The cct truck I was on only had one medic unless the info received from the facility looked like there was need for more. I can understand completely your rationale for transporting to the new hospital, could you imagine the sending facility sending staff along for the (super risky) ride?
And we are still not moving without that tube sutured in.
So in the real world, practically speaking, how would you actually do this? Take nursing staff with you for the ride? She has a sketchy airway, multiple devices needing suction, some drips requiring maintenance, and looks ready to arrest again at any minute.
Packed RBCs and FFP.
And just a radial or both? lol. What is the CVP now?

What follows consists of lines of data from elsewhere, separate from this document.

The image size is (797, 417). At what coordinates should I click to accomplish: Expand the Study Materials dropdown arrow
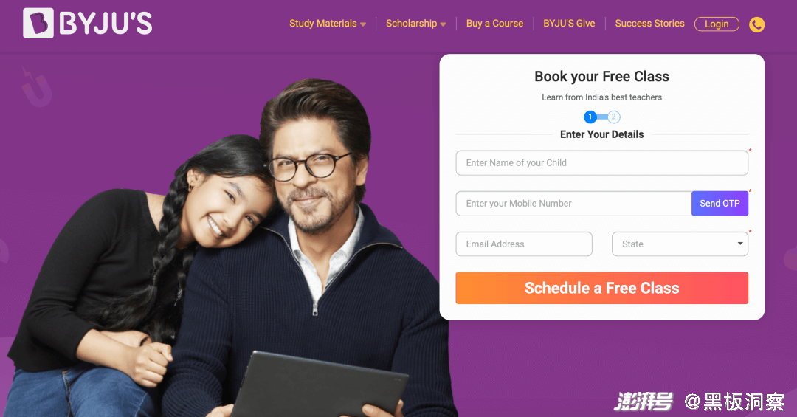point(363,24)
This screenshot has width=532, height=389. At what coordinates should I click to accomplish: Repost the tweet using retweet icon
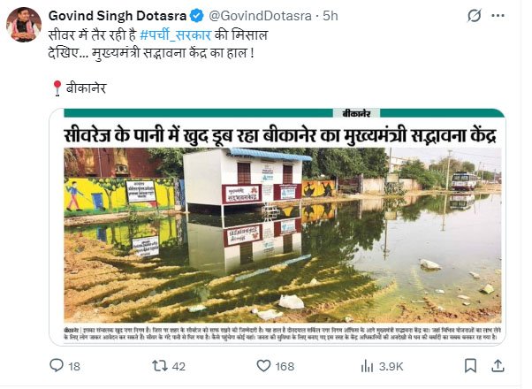(160, 365)
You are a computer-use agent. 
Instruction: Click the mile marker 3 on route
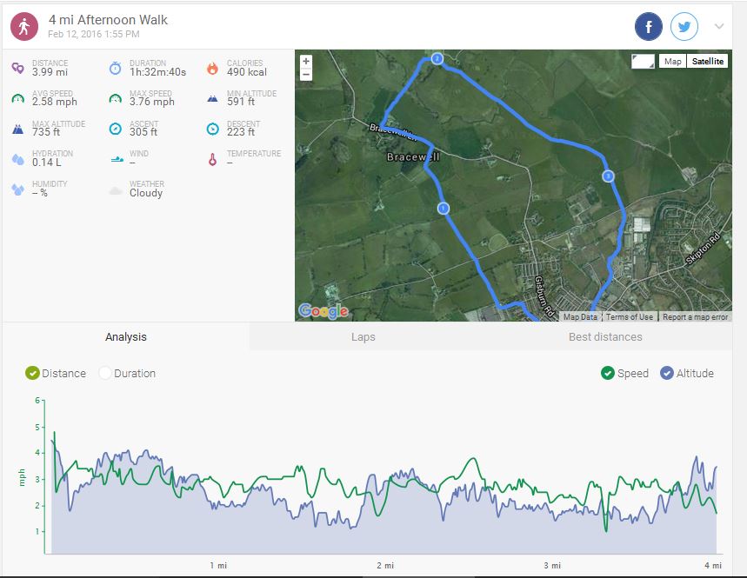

The airway needs to be fixed. Don't risk losing it by pulling the original tube and swapping it for a trach tube, cut down the ETT as far as you can and like abckidsmom said, have an MD suture it into place.
She's bleeding, the continuous drain from the chest tube along with the rest of the presentation seems to confirm this. Let's get some typed and crossed blood to the bedside if it isn't already there and hang it up.
I second abckidsmom again on the heart tones. JVD + hypotension makes me think pericardial tamponade. If they are muffled get an MD in here and do a pericardiocentesis STAT. I'm probably totally wrong though. On the off chance I'm right does this help her BP at all?.
I think the pressors need to come back up until we can do something about her hypovolemia and potentially low CO secondary to my presumed cardiac tamponade. Sticking with my idea once we do the pericardiocentesis lets try to ween the pressors a bit, one at a time, and see where this takes us.
I don't see a reason why we can't leave the PEEP at 5. Maybe even drop the FiO2 a tad bit more?.
Another thought, the pt's heart was in bad shape to begin with and has now suffered further insult. Could we be dealing with a potential cardiogenic shock along with the presumed hypovolemic shock or am I now just trying to force more :censored::censored::censored::censored: on the pile?
If we don't figure out how to fix the hypoperfusion pretty quick we are going to be stuck in a MODS situation that the pt may not be able to overcome if they aren't already there already.